Имеет значение также полиморфизм гена CYP2C9. Так, у пациентов с аллельными вариантами CYP2C9*2 и CYP2C9*3 отмечаются более высокие значения максимальной концентрации НПВП в крови и увеличение периода полувыведения по сравнению с носителями CYP2C9*1/1 и, как следствие, выше риск развития НЛР [43] (рис. 3).
Наличие поражений печени различной этиологии, в том числе имеющих место у больных с МС, также может нарушать процессы трансформации лекарственных препаратов, метаболизм которых происходит в печени, изменять активность изоферментов цитохрома Р450 и, как следствие, изменять фармакологический ответ на НПВП [44], т. е. у больных с МС выше риск развития НЛР или низкой эффективности терапии.
Межлекарственные взаимодействия НПВП
Еще один важный аспект фармакотерапии — это анализ межлекарственных взаимодействий НПВП с другими классами ЛС, также широко используемых у больных с сердечно-сосудистыми заболеваниями.
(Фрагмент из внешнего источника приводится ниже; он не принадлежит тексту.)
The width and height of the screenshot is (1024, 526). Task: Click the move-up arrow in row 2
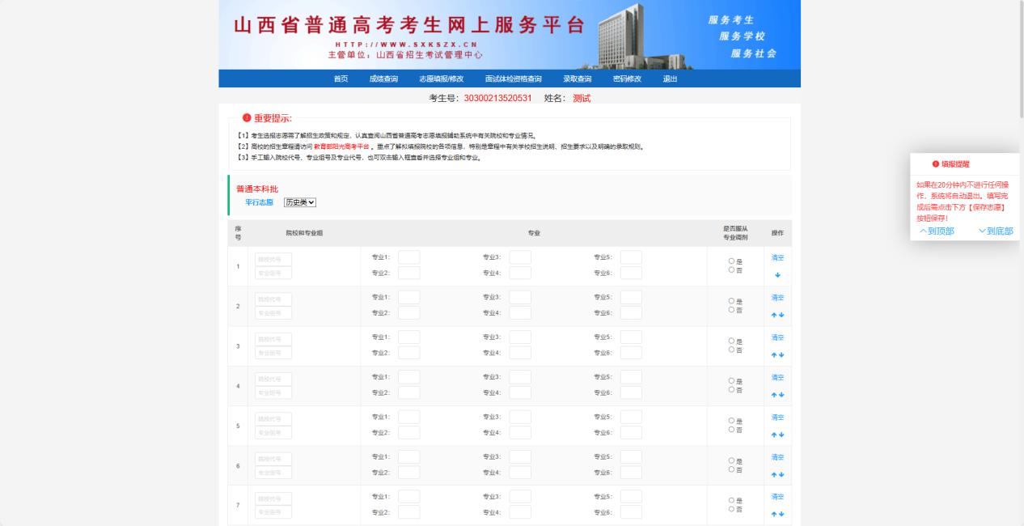tap(774, 315)
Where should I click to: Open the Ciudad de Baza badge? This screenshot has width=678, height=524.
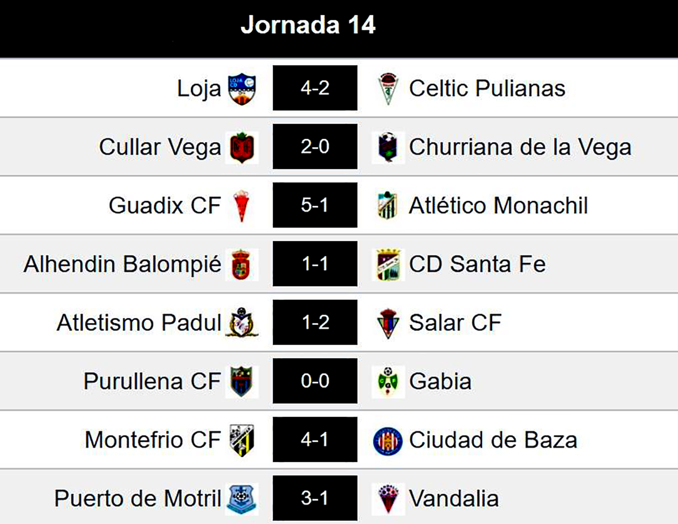[388, 440]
Из антигипертензивных препаратов НПВП взаимодействуют практически со всеми, кроме антагонистов кальция (табл. 2).
Гиполипидемические препараты (ингибиторы ГМГ-КоА редуктазы или статины, секвестранты желчных кислот, эзетимиб, фибраты, никотиновая кислота, омега-3 полиненасыщенные жирные кислоты) не взаимодействуют с НПВП.
Из препаратов, используемых для лечения ишемической болезни сердца, клиническую значимость могут иметь межлекарственные взаимодействия с антитромботическими препаратами (клопидогрелом, АСК) (табл. 3).
При ФП и других видах аритмий могут быть назначены антиаритмики различных классов, а также антикоагулянты, такие как варфарин и новые оральные антикоагулянты (НОАК). Потенциально возможные результаты взаимодействия НПВП с данными ЛС представлены в табл. 4.
Сахарный диабет 2-го типа — одно из самых серьезных проявлений метаболического синдрома, требующих обязательной и постоянной фармакотерапии. Из всех сахароснижающих препаратов неблагоприятные лекарственные взаимодействия возможны только с производными сульфонилмочевины (усиление гипогликемического эффекта) (табл. 5).
Заключение
Таким образом, широкое распространение в клинической практике коморбидных состояний и заболеваний, среди которых большую распространенность имеют ревматические заболевания и метаболический синдром, определяют необходимость выбора оптимальной фармакотерапии. В вопросах рационального выбора НПВП у ревматологических больных с коморбидными заболеваниями остается еще много нерешенных вопросов.
Наличие антитромбоцитарной активности и уникальный механизм защиты желудка, а также хорошая переносимость при длительных курсах терапии позволяют рассматривать амтолметин гуацила в качестве препарата выбора из группы НПВП у больных ревматологического профиля с сопутствующими сердечно-сосудистыми заболеваниями, с наличием факторов сердечно-сосудистого риска и другой соматической патологией (в частности, желудочно-кишечного тракта).
Перспективным также представляется поиск новых подходов к прогнозированию и профилактике возможных НЛР при применении различных НПВП в зависимости от функциональных показателей печеночного метаболизма.